She served as a Bristow Fellow in the Office of the Solicitor General at the U.S. Department of Justice from 2008 to 2009. She also served as a Temple Bar Scholar in London, England, where she worked with Lord David Hope of Craighead on the Supreme Court of the United Kingdom.

AliKhan is the recipient of several awards, including the National Association of Attorneys General’s prestigious “Senior Staff of the Year” award in December 2020.

Judge AliKhan served as a law clerk for Judge Thomas L. Ambro on the U.S. Court of Appeals for the Third Circuit from 2007 to 2008 and for Judge Louis H. Pollak on the U.S. District Court for the Eastern District of Pennsylvania from 2006 to 2007.

She received her J.D., magna cum laude, from Georgetown University Law Center in 2006 and her B.A., summa cum laude, from Bard College at Simon’s Rock in 2003.

*To do*.
Could you carry on the biography of Judge AliKhan, starting after its final sentence about her degrees? The records that follow have no connection to the biography of Judge AliKhan.

*Record extracts*.
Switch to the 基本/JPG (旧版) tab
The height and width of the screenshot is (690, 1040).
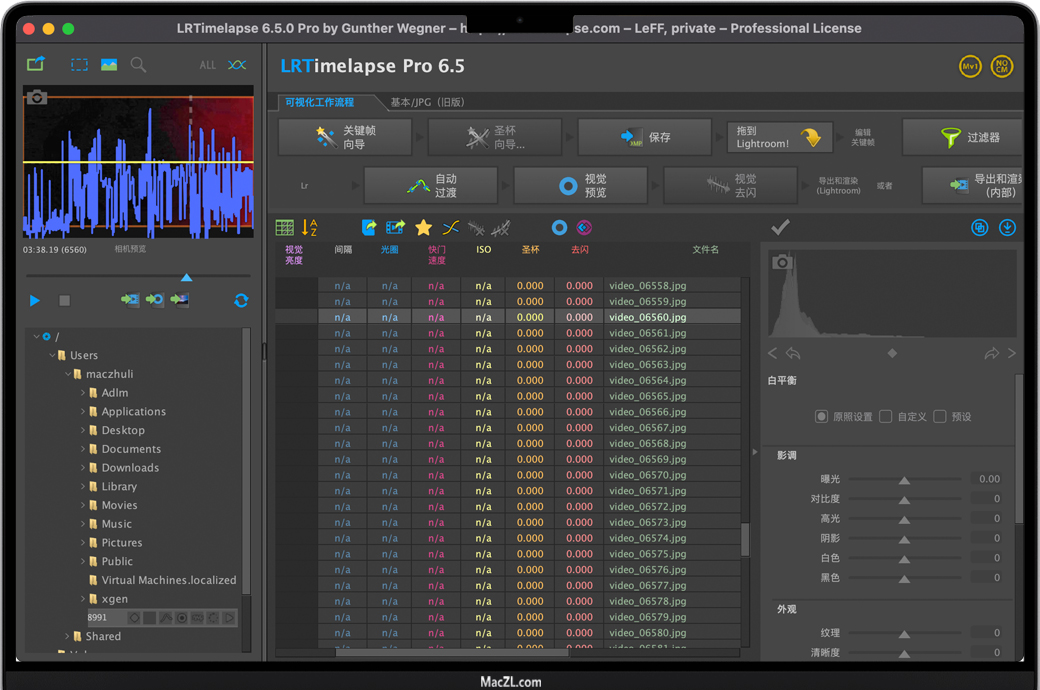(427, 102)
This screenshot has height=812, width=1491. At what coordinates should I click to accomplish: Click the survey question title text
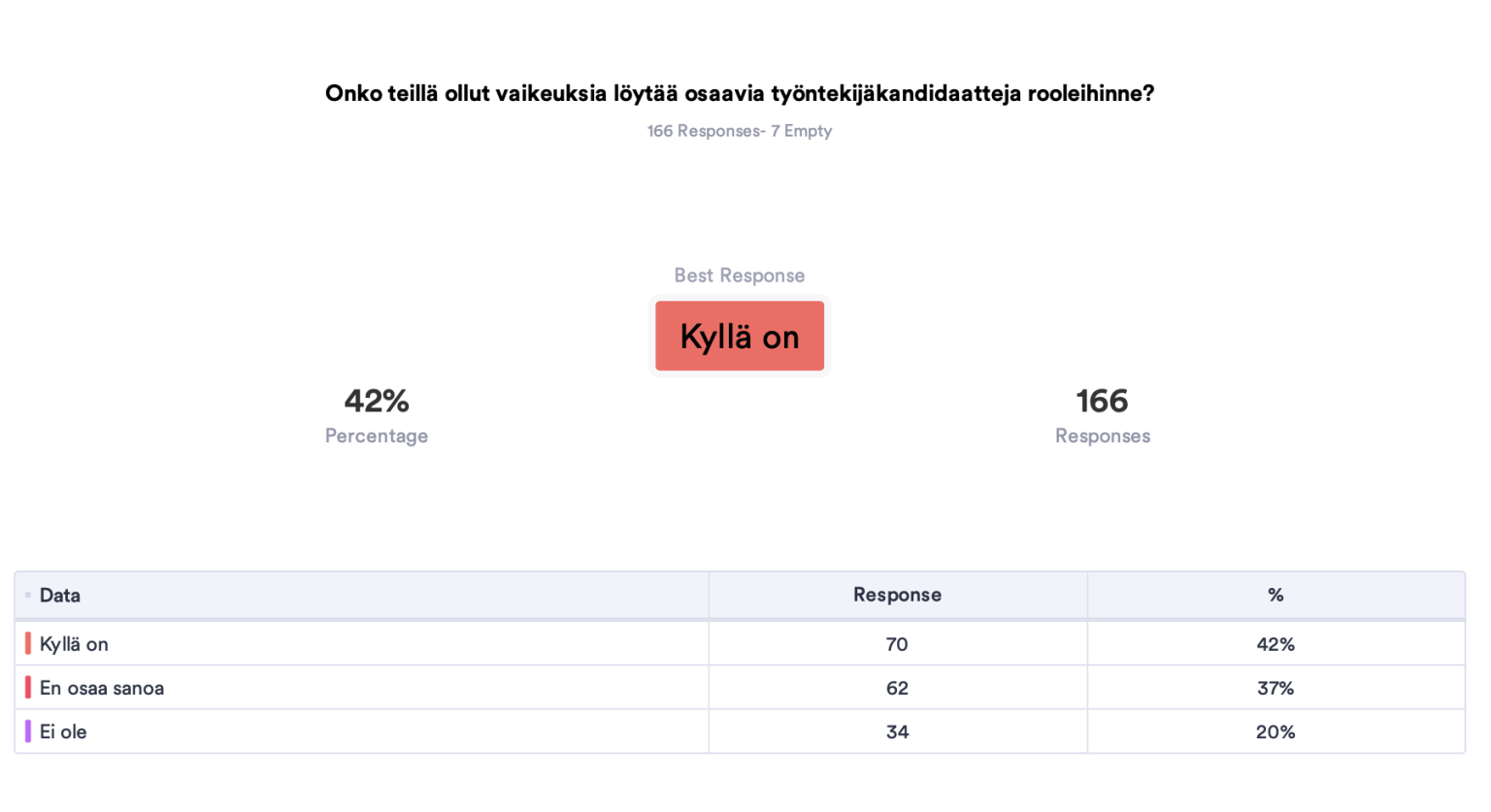point(739,93)
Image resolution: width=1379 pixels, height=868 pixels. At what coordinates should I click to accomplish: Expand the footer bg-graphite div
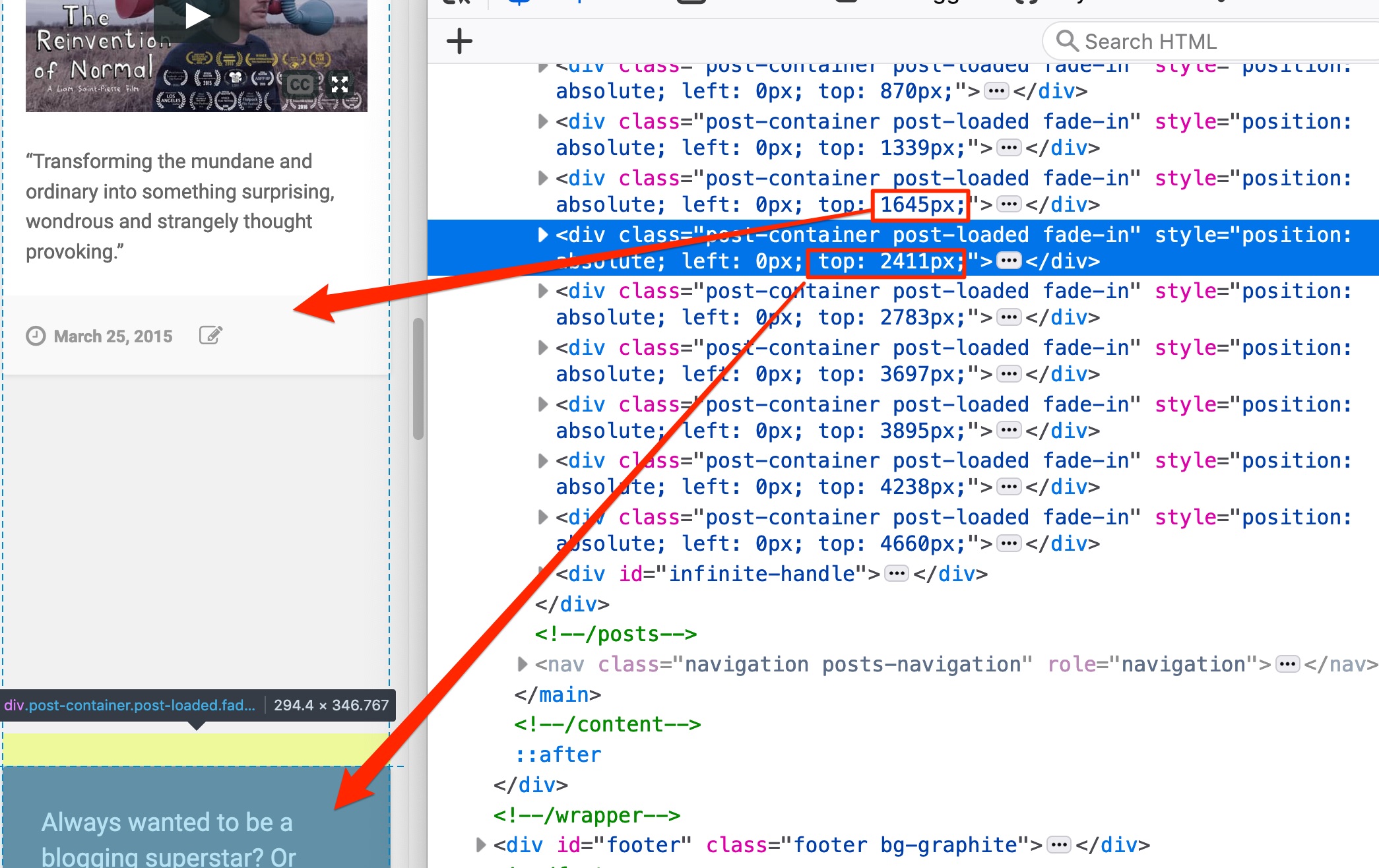coord(480,845)
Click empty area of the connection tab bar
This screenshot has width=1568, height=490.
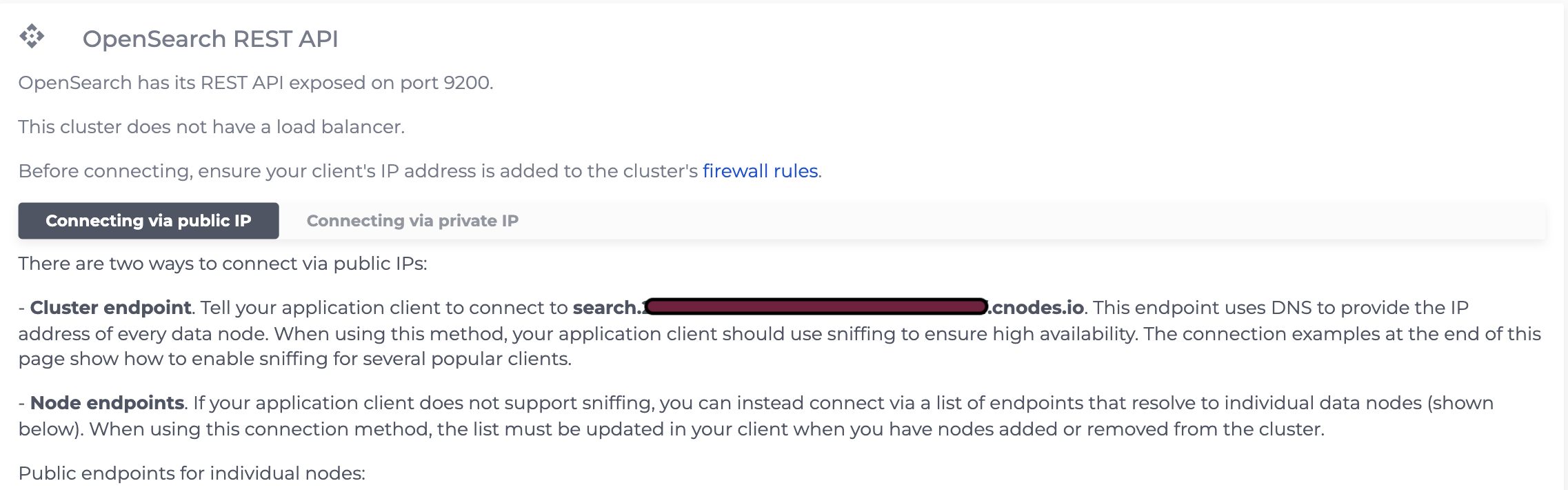click(1034, 221)
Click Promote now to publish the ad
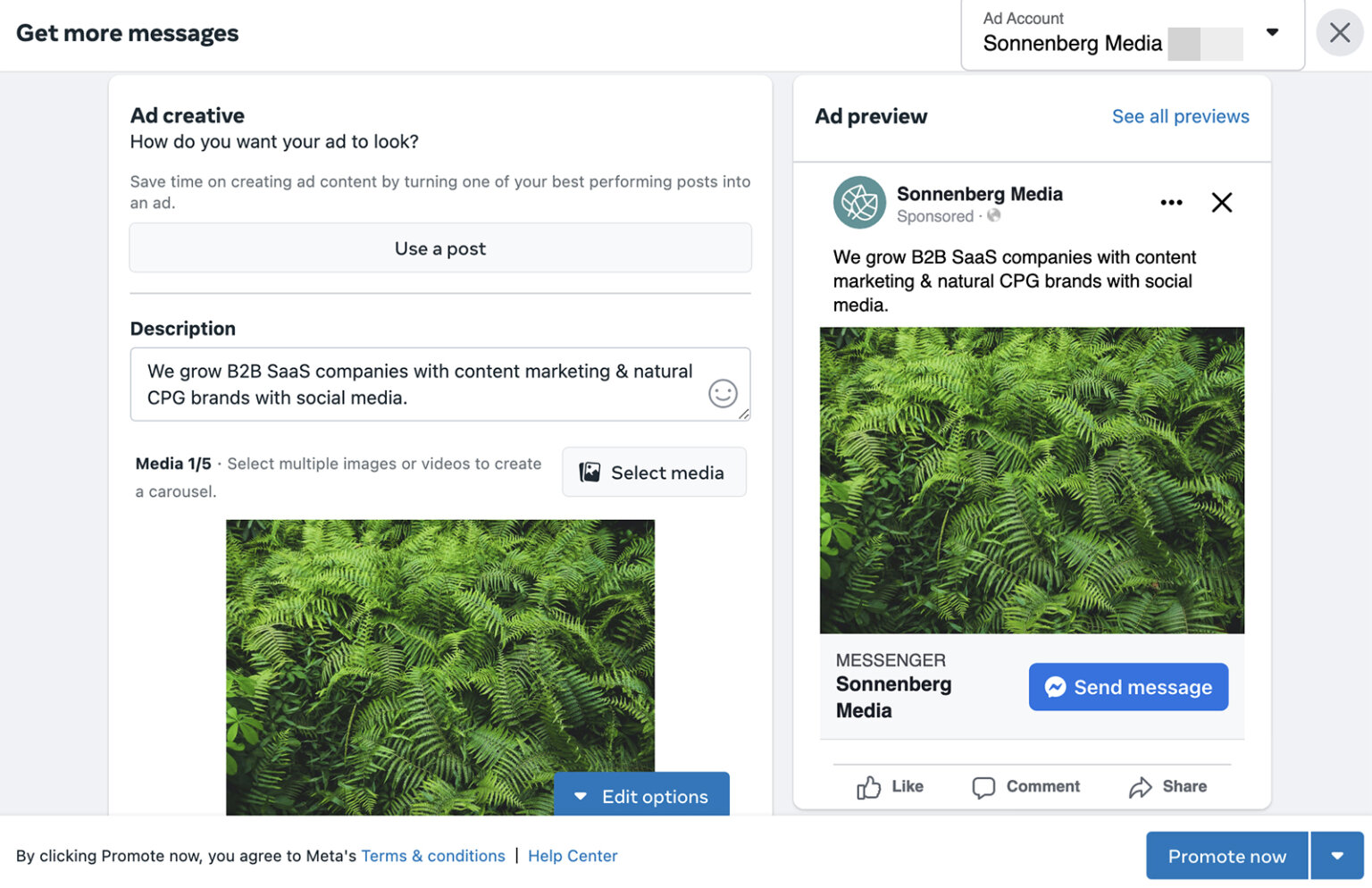This screenshot has width=1372, height=888. [1226, 855]
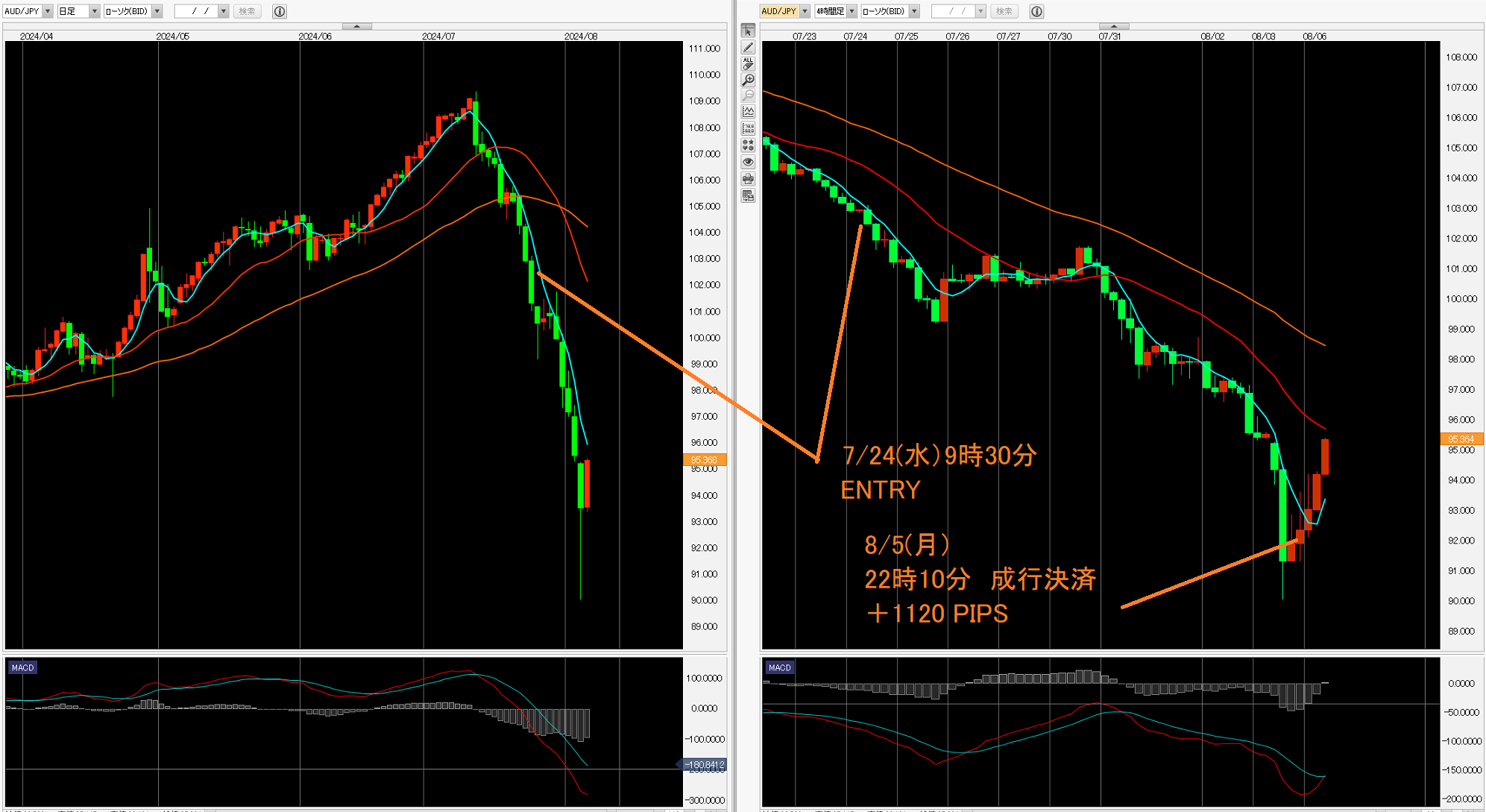The image size is (1486, 812).
Task: Print the chart using the printer icon
Action: click(x=748, y=179)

*Task response*.
During her testimony Dec. 2, 2021, before the Committee on Homeland Security and Government Affairs, Judge AliKhan acknowledged “a few important people” in her life including her husband Justin Noble for his patience and support, and her parents Mahmood and Linda AliKhan, “who instilled in me the values of hard work and public service,” as well as her sister, Leah AliKhan, “who inspires me every day by living a as rich and independent life as a woman with Down syndrome.”

Her father, a cardiologist, was born in British India, and came to the U.S. from Pakistan more than 50 years ago, to settle in Baltimore. Her mother was a nurse.

Adding a bit of humor to her testimony, AliKhan said, “While it is the South Asian stereotype that one’s children should grow up to be doctors, my family has supported, or at least tolerated, my decision to serve my community as a lawyer.”